No, in realtà. E’ sempre stato un sogno per me, ci speravo, però non mi metto a guardare queste cose perché se no impazzisco. Io faccio il mio lavoro, gioco per la Reyer e cerco di fare il meglio per la mia squadra, e di conseguenza se queste cose arrivano le accetto volentieri. Non ci sto lì a pensare tantissimo“.

Che impatto hai avuto con Lino Lardo?

Buono, sin dall’inizio, anche nel raduno di agosto di un giorno e mezzo che abbiamo fatto dove l’ho conosciuto per la prima volta. E’ una persona molto tranquilla, trasmette tanta positività, che è una cosa che ci ha aiutato molto nella bolla di Riga anche perché avevamo già perso una partita contro la Repubblica Ceca, quindi erano due partite molto importanti. Sentivamo un po’ di pressione nel vincerle, ma ha sempre trasmesso tranquillità, positività e il suo tipo di gioco, per il tipo di giocatrice che sono, è ideale. Lui vuole difesa aggressiva, gioco veloce, e mi sono trovata bene subito con il suo tipo di gioco. E’ stato molto facile da questo punto di vista per me personalmente“.
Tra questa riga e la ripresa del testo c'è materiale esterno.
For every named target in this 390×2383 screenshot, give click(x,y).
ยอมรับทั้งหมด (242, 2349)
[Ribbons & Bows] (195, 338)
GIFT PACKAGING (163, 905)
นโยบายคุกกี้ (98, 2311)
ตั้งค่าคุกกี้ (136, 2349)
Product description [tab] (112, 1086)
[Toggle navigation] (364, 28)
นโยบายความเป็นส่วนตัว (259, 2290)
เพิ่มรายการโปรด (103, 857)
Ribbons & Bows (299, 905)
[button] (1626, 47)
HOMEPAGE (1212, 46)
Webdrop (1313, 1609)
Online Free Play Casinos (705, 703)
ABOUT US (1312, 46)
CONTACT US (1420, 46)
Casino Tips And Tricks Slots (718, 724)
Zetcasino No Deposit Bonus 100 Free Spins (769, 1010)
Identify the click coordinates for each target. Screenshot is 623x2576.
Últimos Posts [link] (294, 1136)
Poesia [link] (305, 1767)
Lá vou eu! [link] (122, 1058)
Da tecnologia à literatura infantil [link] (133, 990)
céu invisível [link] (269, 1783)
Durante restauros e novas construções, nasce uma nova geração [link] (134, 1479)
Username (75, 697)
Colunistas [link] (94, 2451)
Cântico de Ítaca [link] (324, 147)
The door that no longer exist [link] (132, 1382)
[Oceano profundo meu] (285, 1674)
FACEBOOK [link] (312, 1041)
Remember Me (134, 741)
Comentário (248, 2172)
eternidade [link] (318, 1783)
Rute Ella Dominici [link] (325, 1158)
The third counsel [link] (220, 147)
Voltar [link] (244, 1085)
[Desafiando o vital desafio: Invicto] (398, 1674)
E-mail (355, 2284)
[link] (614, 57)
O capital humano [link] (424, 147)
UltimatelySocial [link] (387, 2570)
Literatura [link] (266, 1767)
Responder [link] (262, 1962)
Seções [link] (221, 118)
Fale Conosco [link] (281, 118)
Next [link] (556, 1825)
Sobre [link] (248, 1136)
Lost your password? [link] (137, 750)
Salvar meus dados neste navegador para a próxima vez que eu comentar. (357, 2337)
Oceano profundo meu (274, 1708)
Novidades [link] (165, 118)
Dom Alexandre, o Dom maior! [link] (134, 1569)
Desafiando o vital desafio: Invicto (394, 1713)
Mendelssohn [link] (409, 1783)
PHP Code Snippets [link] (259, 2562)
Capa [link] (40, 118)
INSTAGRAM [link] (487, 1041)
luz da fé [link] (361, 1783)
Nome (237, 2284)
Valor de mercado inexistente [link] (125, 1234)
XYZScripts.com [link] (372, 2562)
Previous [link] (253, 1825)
Gli obiettivi che hai sono, in genere, più i tuoi o più quelli delle squadre in cui ti trovi?

Sicuramente i miei obiettivi sono collegati alla squadra, perché se trovi egoismo in una squadra, questa secondo me non arriverà mai al top. Nelle mie esperienze sono stata fortunata a vincere diversi campionati, anche al college e in Germania, e adesso un minicampionato con la Supercoppa con la Reyer. Nella mia esperienza se c’è egoismo in una squadra, quasi mai questa arriva al top. Io credo tantissimo nel gioco di squadra. Sicuramente i miei obiettivi sono sempre per la squadra. Poi mi piace far bene in una partita, però non è che entro in una partita o in una stagione e dico ‘ok, quest’anno voglio fare 15 punti di media’ perché magari alla squadra non serve. Voglio essere utile in ogni modo possibile per la squadra“.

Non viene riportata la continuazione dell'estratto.